▸ Избранный отрывок

━━━━━━━━━━━━━━━━━━━━━━━━━━━━━━

Тот же Перец О[починьский] провел интересный эксперимент, который, к сожалению, пока что не завершен. Он написал «Историю варшавского дома во время войны»[60]
. Начинается этот очерк с рассказа о домовом комитете на фоне общего состояния дома и жильцов. Этот текст, задуманный как довольно краткий, вырос в историю целого двора и его обитателей начиная с кануна войны и до бомбардировок Варшавы, до прихода немецких войск, бегства [и скитаний по пути] в Советский Союз и т. д. Этот микрокосм может служить введением в историю макрокосма – Варшавы.«История комитета дома № 23 по улице Налевки» описывает создание и деятельность одного из самых любопытных учреждений в Польше военных лет[61]
. Из благотворительных организаций домовые комитеты превратились в учреждения общественного характера, выполнявшие многие административные функции. Кроме того, домкомы играли важную культурную и общественную роль, проводя всевозможные культурные и развлекательные мероприятия. Во время войны не было такой сферы еврейской жизни, в которой не участвовали бы домовые комитеты. Они заботились о бывших узниках лагерей, поддерживали детские организации, следили за состоянием канализации и водопровода, оказывали жильцам насущную помощь, улаживали споры между ними и, самое главное, несли ответственность за обездоленных, поскольку именно в домовый комитет можно было обратиться в случае нужды.Доктор Селина Левина рассказала о работе одного из старейших и лучших домкомов, который несколько месяцев держал собственную бесплатную столовую, а на случай бомбежек даже приобрел генератор стоимостью в семь тысяч злотых.
Перец О[починьский] описывает деятельность другого комитета, в доме № 21 по улице Лешно.
В разделе, посвященном социальному обеспечению, отметим очерк писательницы Рахели А[уэрба]х о бесплатной столовой в доме № 40 по улице Лешно. Описывая организацию этой столовой и ее завсегдатаев, она приходит к прискорбному выводу: еврейские общественные столовые, обслуживавшие до сотни тысяч посетителей, т. е. весь еврейский квартал Варшавы, не спасли от голодной смерти никого[62]
. Потому-то состав посетителей этих столовых и менялся так часто. Одни отправлялись в братские могилы на варшавском кладбище, их места занимали другие – вернувшиеся из лагерей, обнищавшие евреи, те, чьим единственным пропитанием была лишь бесплатная миска жидкого супа. Из всех персонажей, столовавшихся в доме № 40 по улице Лешно, сильнее всех мне запомнился мужчина из [?], беженец из Германии, чье здоровье было подорвано в печально известном лагере Дахау. Рахель А[уэрба]х заставляла его ежедневно съедать по пять-шесть порций супа, но ему это не помогло. Без жиров и прочих жизненно важных питательных веществ его органы отказали и, несмотря на все старания А[уэрба]х, несчастный умер от голода.Эта смерть наглядно доказала, что социальное обеспечение может функционировать, лишь если располагает значительными денежными средствами и имеет возможность оказывать нуждающимся существенную помощь, в условиях же нехватки средств благотворительность – пустая трата сил.

━━━━━━━━━━━━━━━━━━━━━━━━━━━━━━

▸ Раздел данных
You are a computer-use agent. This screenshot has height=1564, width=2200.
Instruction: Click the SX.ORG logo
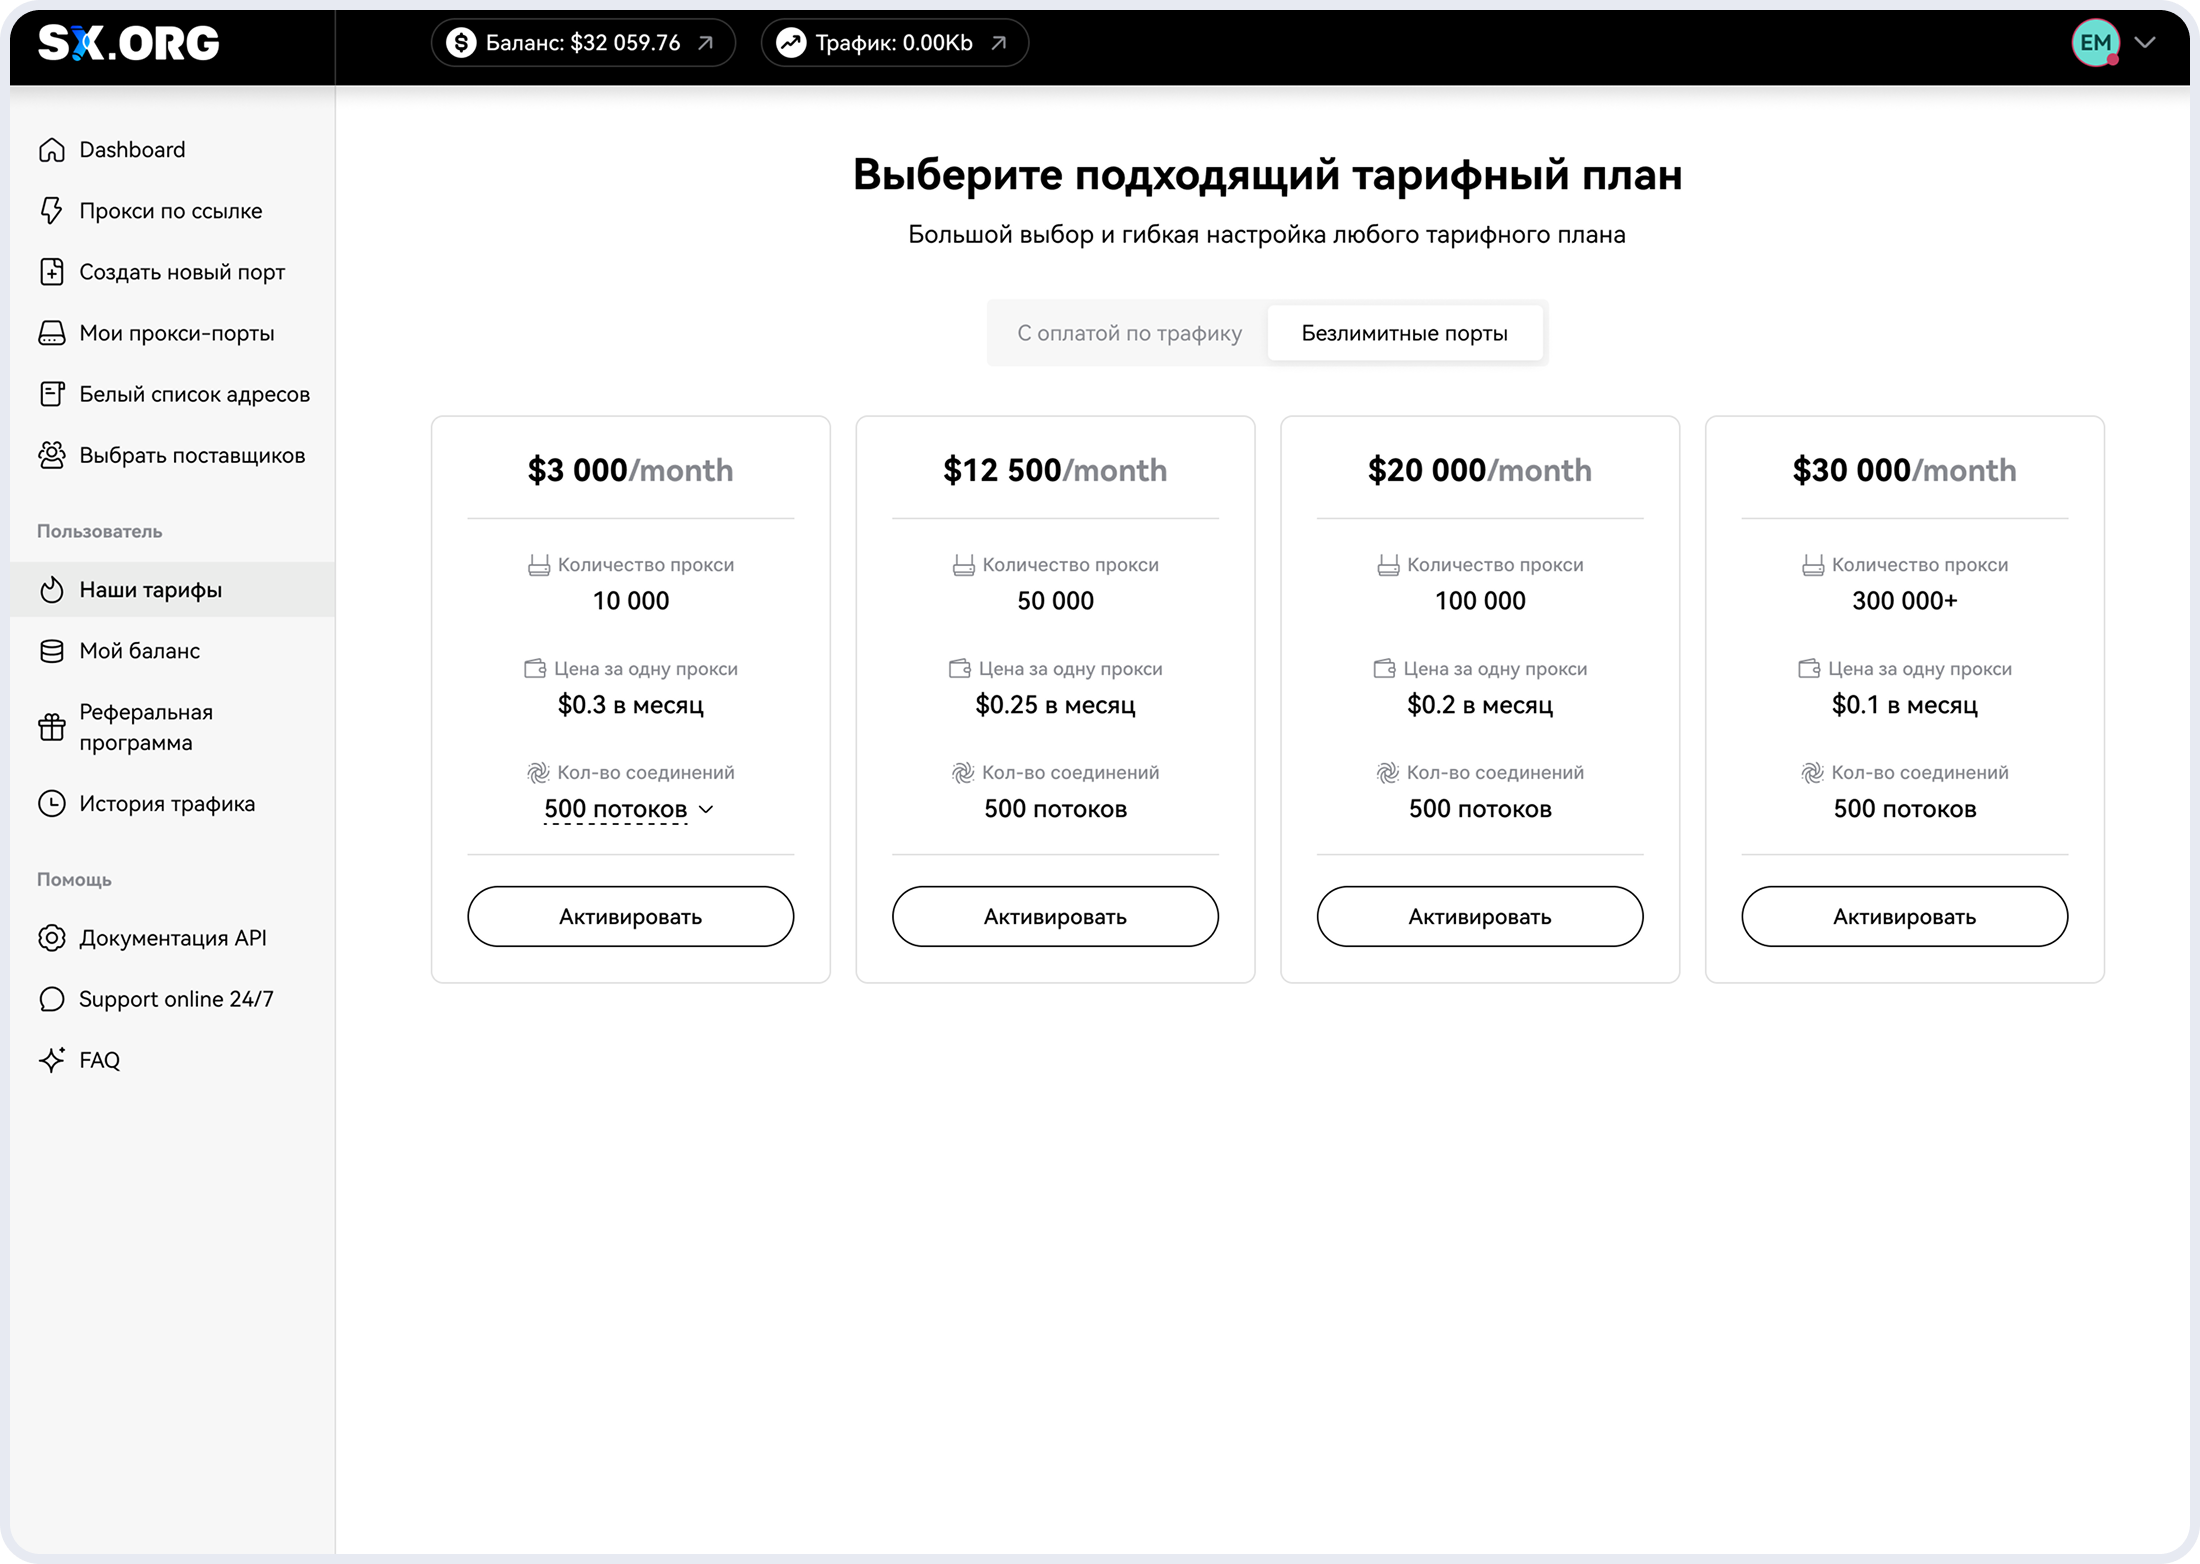tap(128, 43)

━━━━━━━━━━━━━━━━━━━━━━━━━━━━━━

▸ Задания
1. Сколько, согласно отрывку о домовых комитетах военной Варшавы, стоил генератор, который приобрел на случай бомбежек домком, описанный доктором Селиной Левиной?
2. Напишите продолжение отрывка о домовых комитетах и бесплатных столовых военной Варшавы, начиная сразу после его последнего предложения.

▸ Итоговые ответы
1. Семь тысяч злотых.

2.
Важная составляющая архива «О[йнег] Ш[абес]» – дневники. Мы уже упоминали, что в теперешнюю войну каждый что-то да писал, в том числе и дневники. Некоторые придавали своим дневникам завершенную форму, другие ограничивались краткими записями, рассчитывая после войны дополнить и расширить их. Большинство этих дневников сгинуло во время депортации или потому, что их авторов отволокли на умшлагплац, а брошенные ими дневники уничтожили вместе с прочим имуществом. Некоторые авторы потеряли значительную часть своих рукописей из-за постоянных облав и вынужденных переездов с одной улицы на другую. С уверенностью можно сказать, что утрачены десятки, если не сотни дневников, поскольку нужно помнить, что лишь немногие из тех, кто вел дневник, признавался в этом. Большинство держало их в секрете.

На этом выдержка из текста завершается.